Loading Data from AWS S3 to AWS Redshift

Loading Data from AWS S3 to AWS Redshift

AWS S3 is vital component of the AWS (Amazon Web Services) ecosystem. Any types of files can be stored in AWS S3 and can be retrieved or loaded to most of the products in AWS ecosystem seamlessly. The optimal way to load data into the AWS Redshift is via AWS S3. Very large amount of data can be be loaded into AWS Redshift within few minutes using if the data is stored in S3. In post will show how to load the data into AWS Redshift from AWS S3.

Loading data to Redshift using COPY command

The below command will copy the specified csv file from the S3 . The delimited specified is tab ('\t')  and you have to specify the delimiter based on the file. You can also specify the quote character used in the file. If these additional parameters are not passed, then the default values will be used.

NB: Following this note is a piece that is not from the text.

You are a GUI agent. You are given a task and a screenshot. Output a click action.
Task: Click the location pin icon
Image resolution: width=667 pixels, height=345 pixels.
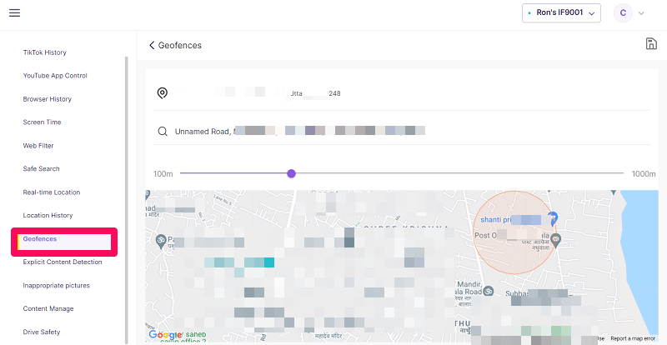tap(162, 93)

copy schema.dest_table_name
    from 's3://bucket_name/filename.csv'
    access_key_id 'your_access_key_id'
    secret_access_key 'your_secret_access_key'
    delimiter '\t'
    CSV quote '^'

Loading compressed file into Redshift from AWS S3

Storing compressed files in S3 can reduce the monthly cost and data transfer. GZIP compressed csv files can be loaded into Redshift with much ease.

copy schema.dest_table_name
    from 's3://bucket_name/filename.csv.gz'
    access_key_id 'your_access_key_id'
    secret_access_key 'your_secret_access_key'
    delimiter '\t'
    CSV quote '^'
    gzip
    

Loading multiple files into Redshift from AWS S3 prefix/folder

Multiple files can be loaded to redshift in parallel by specifying the S3 folder/prefix path.

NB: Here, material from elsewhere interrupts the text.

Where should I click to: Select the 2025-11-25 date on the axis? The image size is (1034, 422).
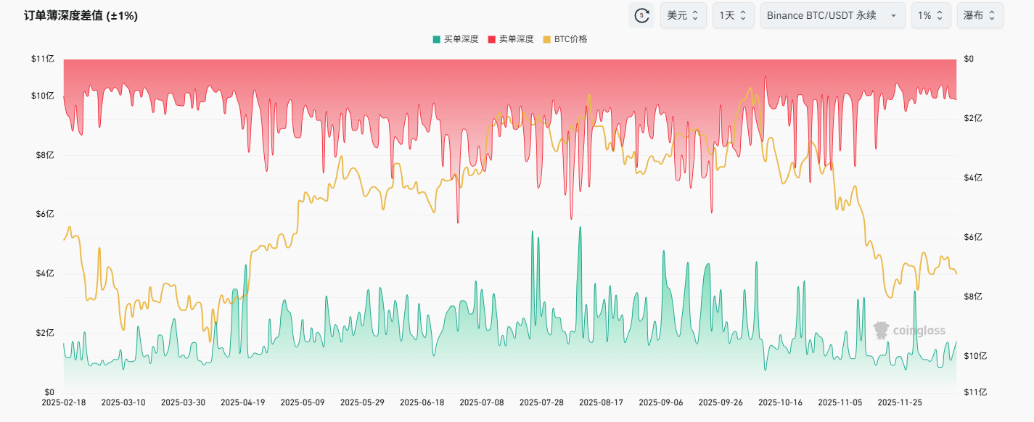coord(900,402)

copy schema.dest_table_name
    from 's3://bucket_name/folder_name/'
    access_key_id 'your_access_key_id'
    secret_access_key 'your_secret_access_key'
    delimiter '\t'
    CSV quote '^'

Loading CSV to Redshift with additional options

Various options can be used in COPY command as per our requirement.

copy schema.dest_table_name
    from 's3://bucket_name/folder_name/'
    access_key_id 'your_access_key_id'
    secret_access_key 'your_secret_access_key'
    delimiter '\t'
    CSV quote '^'
    IGNOREHEADER 1
    maxerror as 10
    timeformat 'YYYY-MM-DD HH24:MI:SS'

IGNOREHEADER - skip the header row.

MAXERROR - maximum number of errors acceptable.

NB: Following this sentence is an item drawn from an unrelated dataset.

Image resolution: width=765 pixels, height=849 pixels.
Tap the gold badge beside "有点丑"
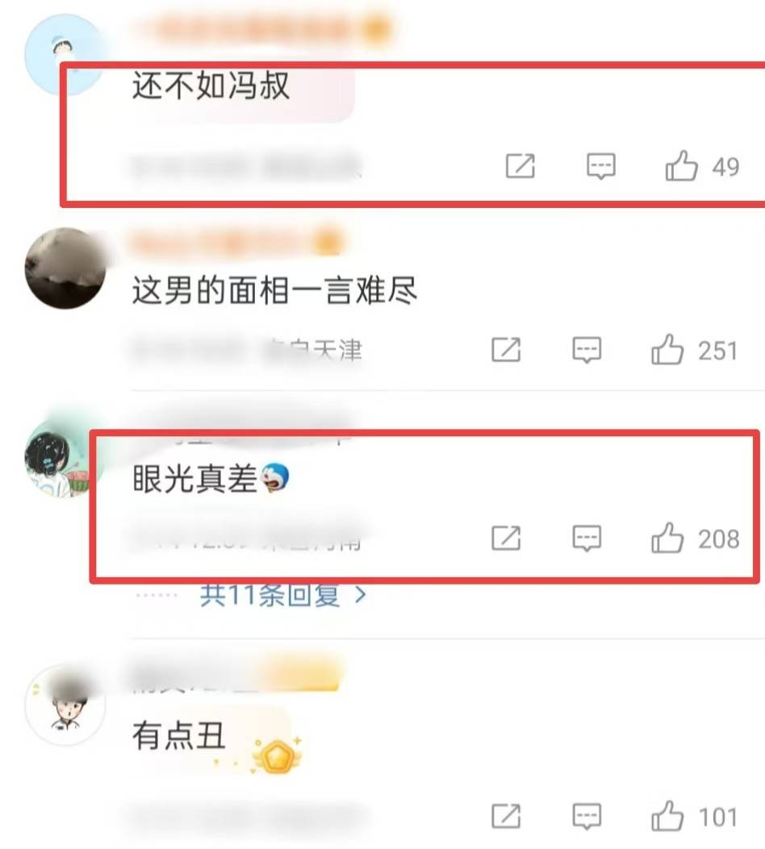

TIMEFORMAT - Used to specify the time format of the csv file.

Loading PARQUET file to Redshift from AWS S3

Parquet is an open-source columnar data format mostly used in the big data ecosystem.

copy schema.dest_table_name
    from 's3://bucket_name/folder_name/'
    FORMAT AS PARQUET

Using IAM roles for authenticating AWS S3 to Redshift data load

copy schema.dest_table_name
    from 's3://bucket_name/folder_name/'
    iam_role 'arn:aws:iam::86365107279:role/ReadS3Redshift'
    FORMAT AS PARQUET